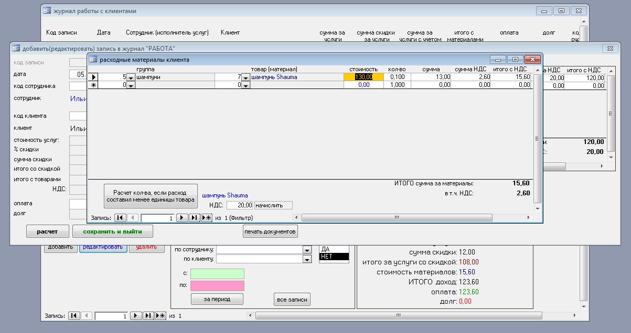The image size is (631, 333).
Task: Open the группа dropdown for шампуни row
Action: [131, 77]
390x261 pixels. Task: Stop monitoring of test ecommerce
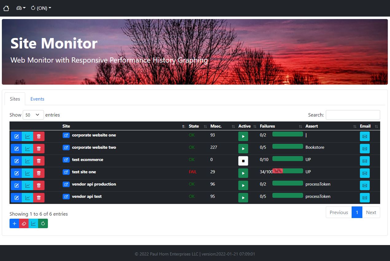click(243, 161)
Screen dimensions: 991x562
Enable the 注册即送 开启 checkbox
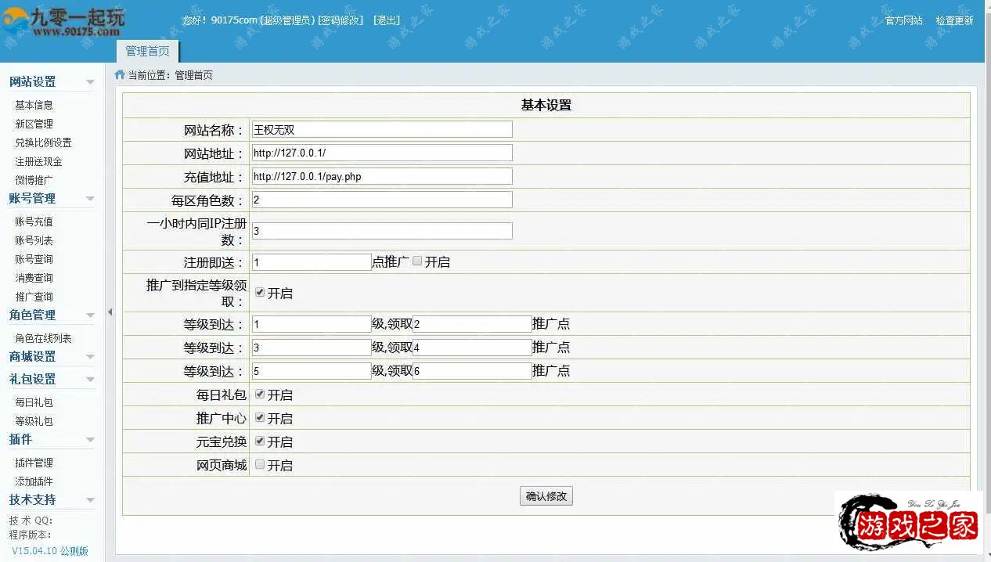click(417, 261)
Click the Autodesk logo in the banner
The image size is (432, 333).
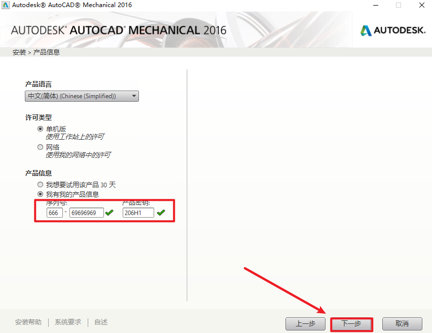[393, 30]
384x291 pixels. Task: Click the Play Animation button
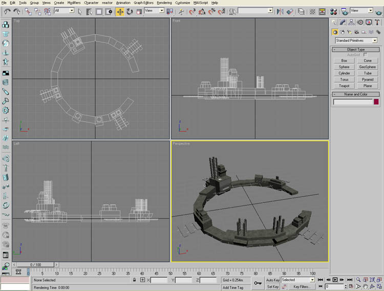335,280
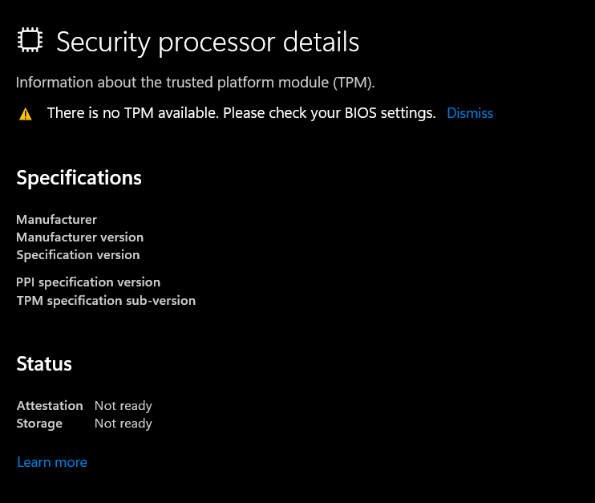Viewport: 595px width, 503px height.
Task: Click the Status section heading
Action: click(x=44, y=364)
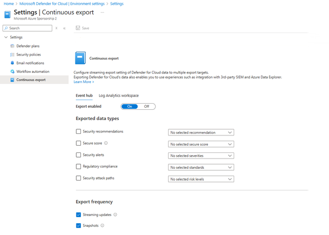Click the info icon beside Streaming updates
The image size is (329, 235).
[x=115, y=215]
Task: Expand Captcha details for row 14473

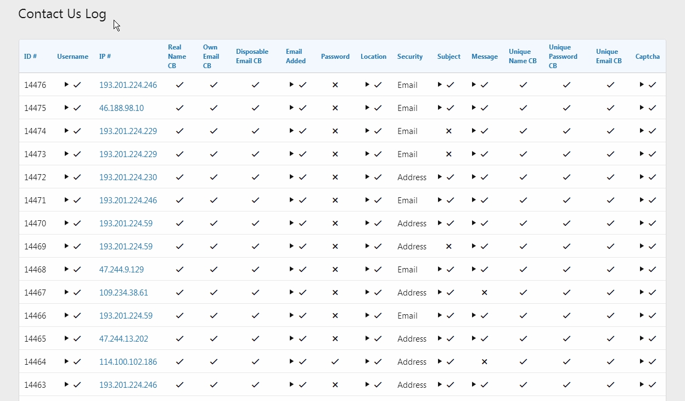Action: (642, 154)
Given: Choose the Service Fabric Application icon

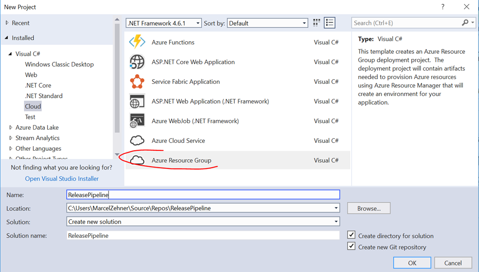Looking at the screenshot, I should click(137, 81).
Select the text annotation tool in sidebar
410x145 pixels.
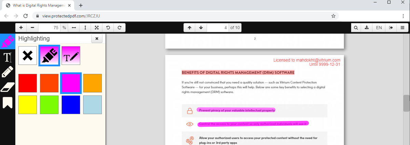7,57
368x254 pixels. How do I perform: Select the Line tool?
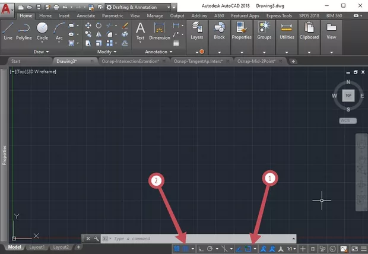(x=8, y=31)
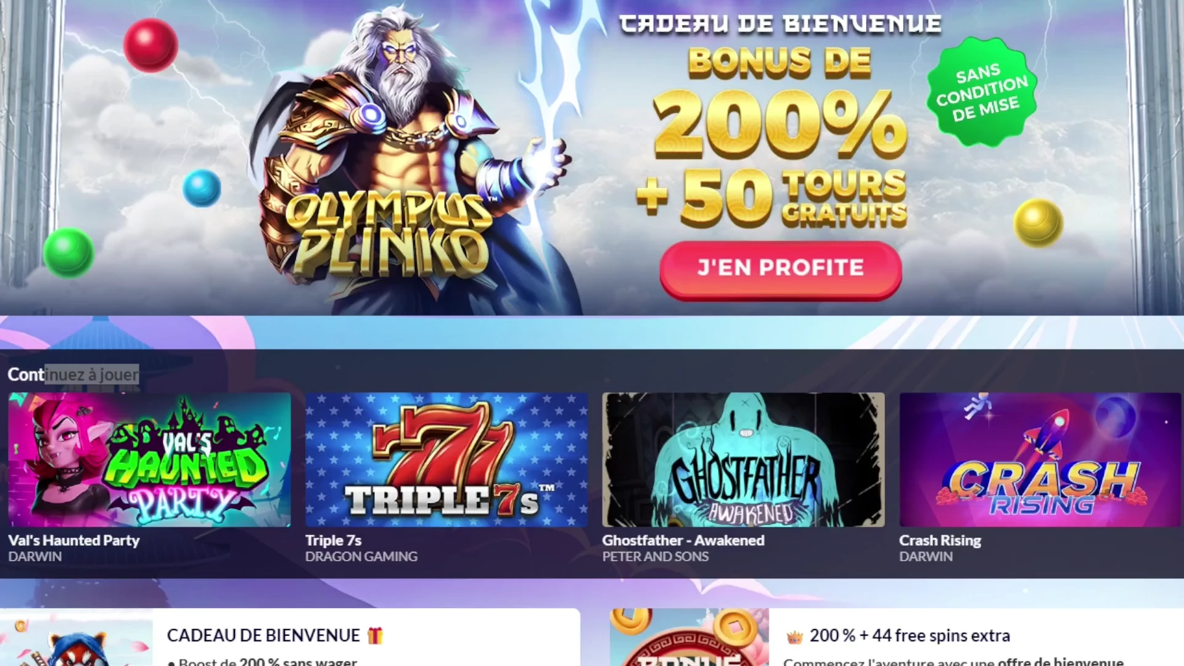Click the J'EN PROFITE bonus button
The image size is (1184, 666).
(x=781, y=269)
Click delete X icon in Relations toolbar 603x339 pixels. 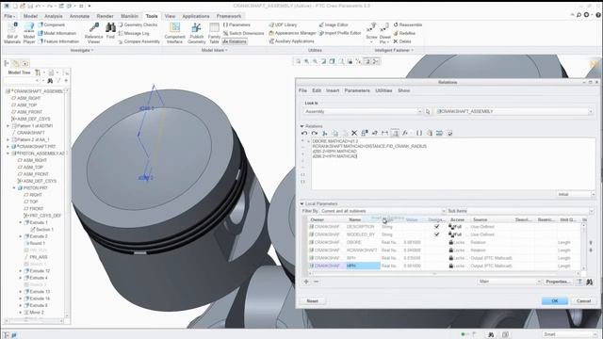click(354, 133)
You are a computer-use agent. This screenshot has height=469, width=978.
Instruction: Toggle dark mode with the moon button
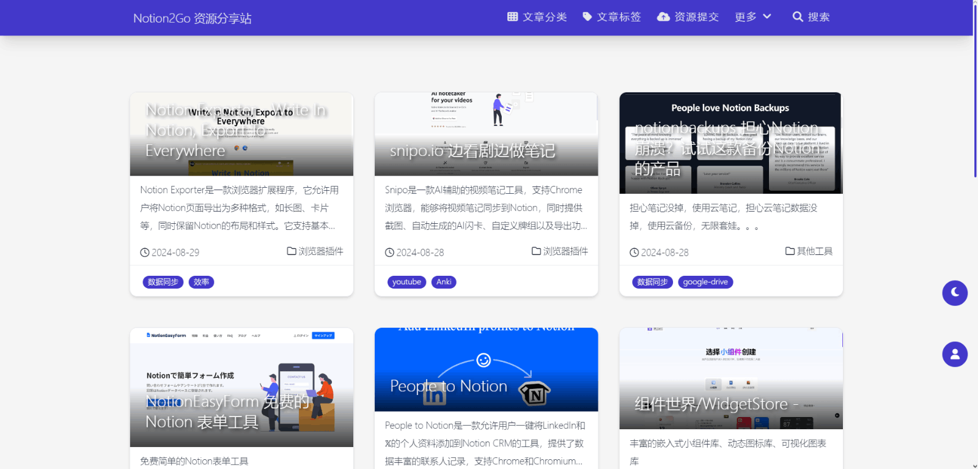954,293
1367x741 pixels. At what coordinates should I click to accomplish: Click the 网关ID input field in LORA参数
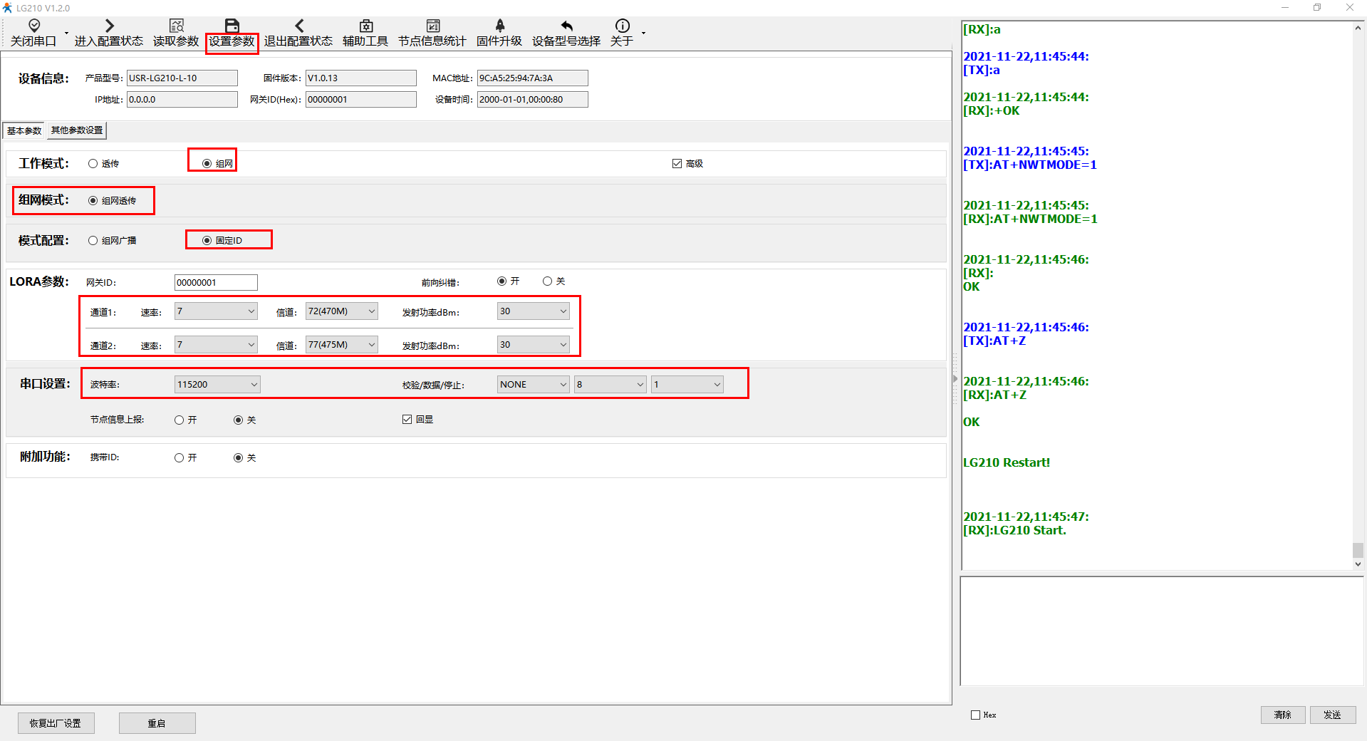click(216, 283)
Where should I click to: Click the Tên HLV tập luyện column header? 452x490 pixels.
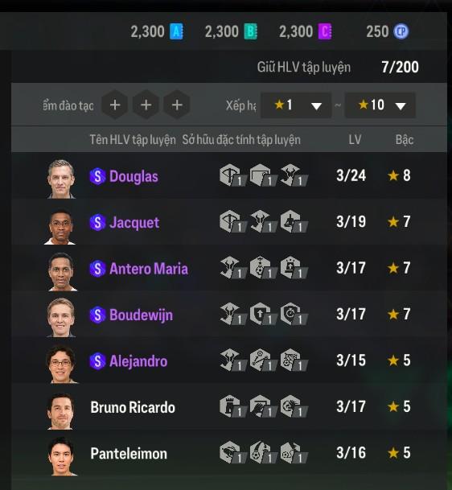[x=133, y=140]
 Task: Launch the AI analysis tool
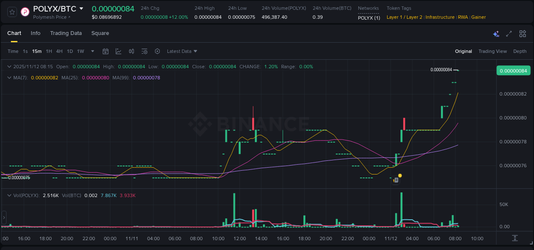click(x=496, y=33)
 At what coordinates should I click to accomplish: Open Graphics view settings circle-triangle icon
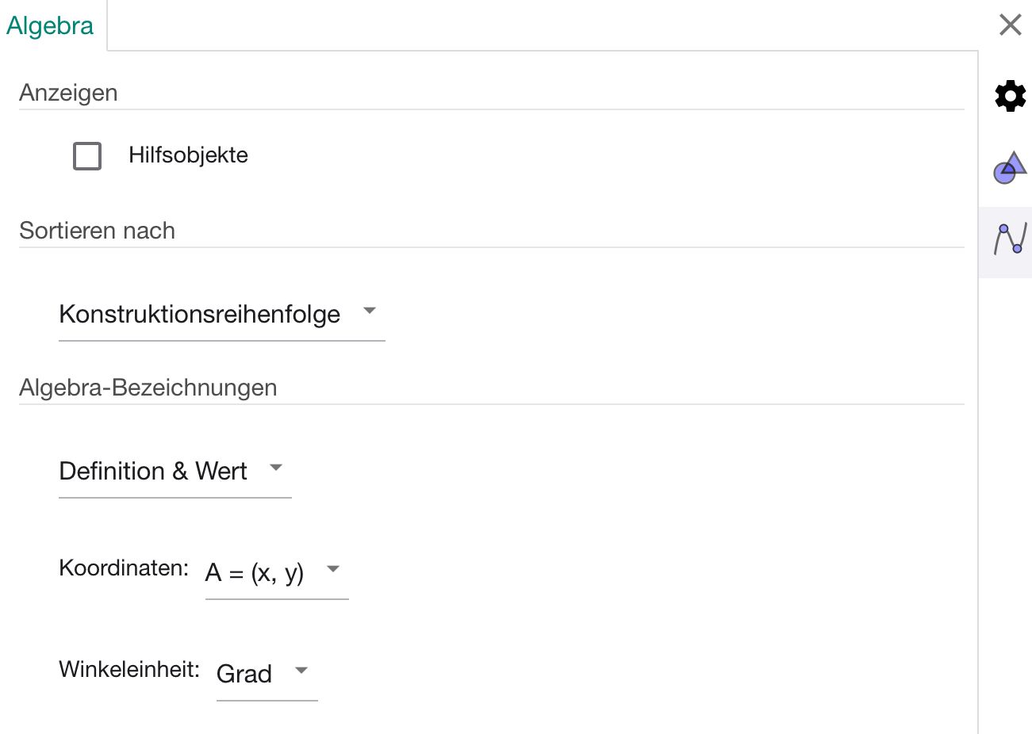[1010, 167]
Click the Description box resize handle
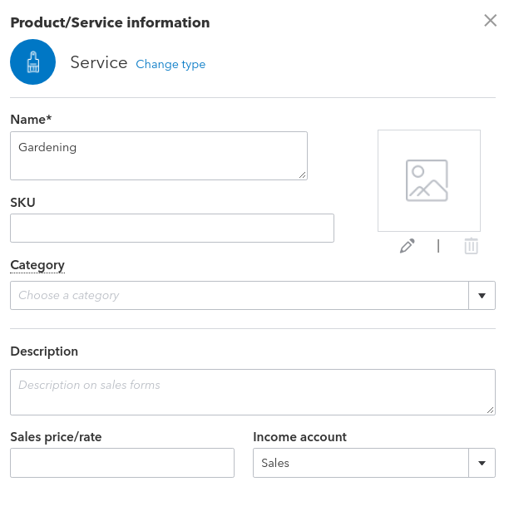 click(x=490, y=410)
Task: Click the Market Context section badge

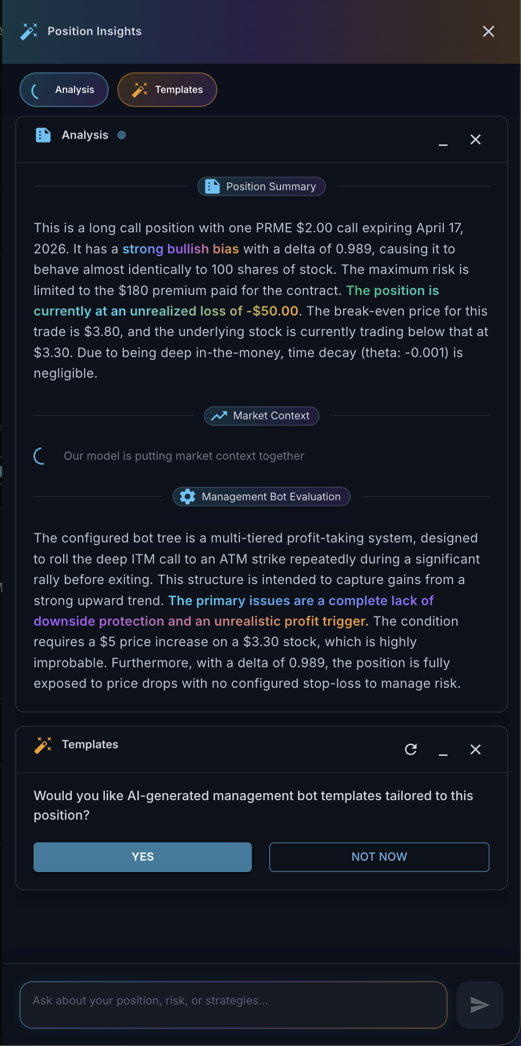Action: pos(262,416)
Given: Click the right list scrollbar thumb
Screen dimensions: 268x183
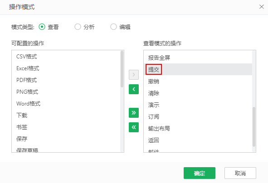Looking at the screenshot, I should point(254,127).
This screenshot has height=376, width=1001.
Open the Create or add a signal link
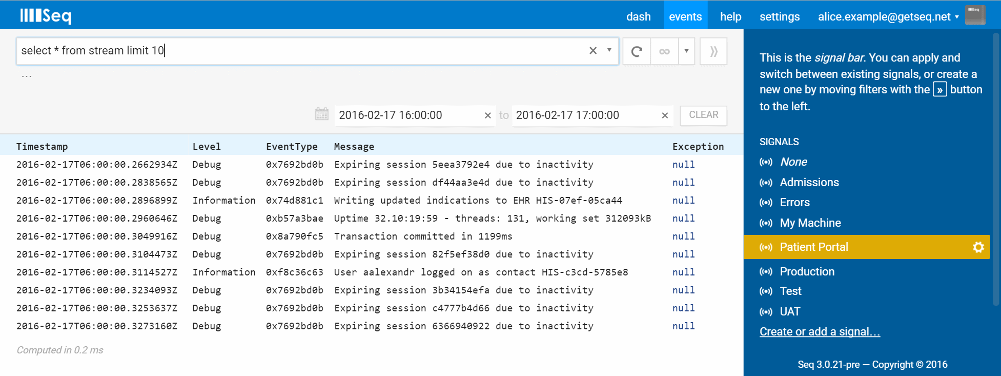point(820,332)
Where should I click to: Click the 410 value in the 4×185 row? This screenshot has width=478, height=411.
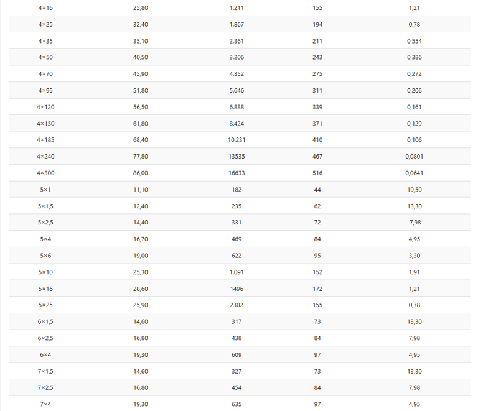point(317,140)
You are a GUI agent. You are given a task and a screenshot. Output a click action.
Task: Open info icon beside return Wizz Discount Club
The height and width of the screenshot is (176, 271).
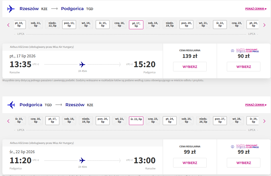tap(233, 147)
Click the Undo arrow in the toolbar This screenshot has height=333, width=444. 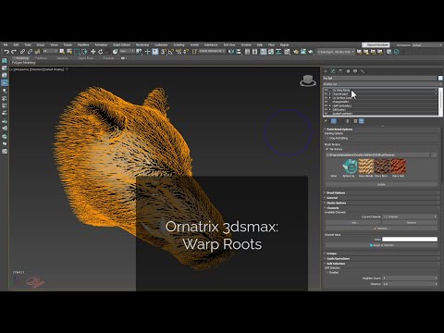point(6,52)
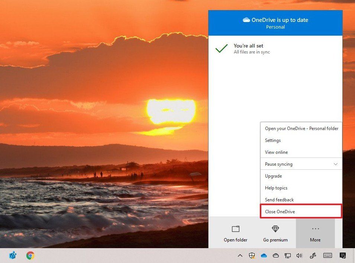This screenshot has width=355, height=263.
Task: Click the gray OneDrive cloud tray icon
Action: pos(276,256)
—————
Look above for the line with "Instruction: Toggle dark"; quote it and every line after it, stopping after the line with "This screenshot has height=376, width=1001.", exactly, with nothing added and without pictures.

--- Answer space ---
Instruction: Toggle dark mode with the moon button
954,293
1367x741 pixels. At what coordinates should I click to accomplish: Click the 网关ID input field in LORA参数
click(216, 283)
Where should I click to: Click the Tên HLV tập luyện column header? 452x490 pixels.
[x=133, y=140]
 Task: Launch the AI analysis tool
click(x=496, y=33)
 At what coordinates should I click to accomplish: Open Graphics view settings circle-triangle icon
[1010, 167]
Click the Description box resize handle
 click(x=490, y=410)
Task: Click the Market Context section badge

Action: pos(262,416)
Given: Click the right list scrollbar thumb
Screen dimensions: 268x183
Looking at the screenshot, I should point(254,127).
This screenshot has height=376, width=1001.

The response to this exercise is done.